**What to produce**: One number is the whole answer: how many lines of the material hold "agent".

**Records shown**:
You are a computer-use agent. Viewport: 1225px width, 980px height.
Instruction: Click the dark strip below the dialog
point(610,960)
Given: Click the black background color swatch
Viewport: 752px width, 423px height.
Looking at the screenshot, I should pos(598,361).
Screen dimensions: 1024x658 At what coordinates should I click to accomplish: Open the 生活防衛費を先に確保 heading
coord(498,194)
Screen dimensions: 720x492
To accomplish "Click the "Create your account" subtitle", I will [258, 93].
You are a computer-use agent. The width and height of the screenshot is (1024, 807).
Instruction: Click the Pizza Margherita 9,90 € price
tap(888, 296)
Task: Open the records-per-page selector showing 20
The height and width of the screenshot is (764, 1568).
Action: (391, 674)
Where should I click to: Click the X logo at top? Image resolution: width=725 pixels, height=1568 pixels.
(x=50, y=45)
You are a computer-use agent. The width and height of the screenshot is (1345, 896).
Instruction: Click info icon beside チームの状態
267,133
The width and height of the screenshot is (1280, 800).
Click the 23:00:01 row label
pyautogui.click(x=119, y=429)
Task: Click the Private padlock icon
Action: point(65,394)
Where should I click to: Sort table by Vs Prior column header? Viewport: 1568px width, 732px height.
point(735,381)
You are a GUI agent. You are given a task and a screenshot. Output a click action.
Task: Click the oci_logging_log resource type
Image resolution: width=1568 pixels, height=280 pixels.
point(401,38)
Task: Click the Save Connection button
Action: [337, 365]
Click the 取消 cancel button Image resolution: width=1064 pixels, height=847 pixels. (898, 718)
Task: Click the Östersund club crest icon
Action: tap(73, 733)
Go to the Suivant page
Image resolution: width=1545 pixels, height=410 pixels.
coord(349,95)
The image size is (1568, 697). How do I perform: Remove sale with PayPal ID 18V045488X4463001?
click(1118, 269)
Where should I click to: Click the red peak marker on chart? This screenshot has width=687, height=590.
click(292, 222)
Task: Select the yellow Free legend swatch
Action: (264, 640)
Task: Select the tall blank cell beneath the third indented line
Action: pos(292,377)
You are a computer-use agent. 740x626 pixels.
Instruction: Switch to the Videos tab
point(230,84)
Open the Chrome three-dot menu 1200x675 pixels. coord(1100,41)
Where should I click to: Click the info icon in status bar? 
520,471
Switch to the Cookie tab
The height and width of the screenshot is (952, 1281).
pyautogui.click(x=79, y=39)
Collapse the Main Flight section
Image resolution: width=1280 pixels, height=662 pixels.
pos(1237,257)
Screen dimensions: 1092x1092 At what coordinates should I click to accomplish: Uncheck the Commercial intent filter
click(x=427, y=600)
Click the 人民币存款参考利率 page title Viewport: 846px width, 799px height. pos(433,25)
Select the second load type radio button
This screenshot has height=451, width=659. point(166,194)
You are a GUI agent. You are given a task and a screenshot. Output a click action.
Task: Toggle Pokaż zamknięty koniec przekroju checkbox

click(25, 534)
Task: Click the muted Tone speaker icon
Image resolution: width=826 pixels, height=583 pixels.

**Task result**: 6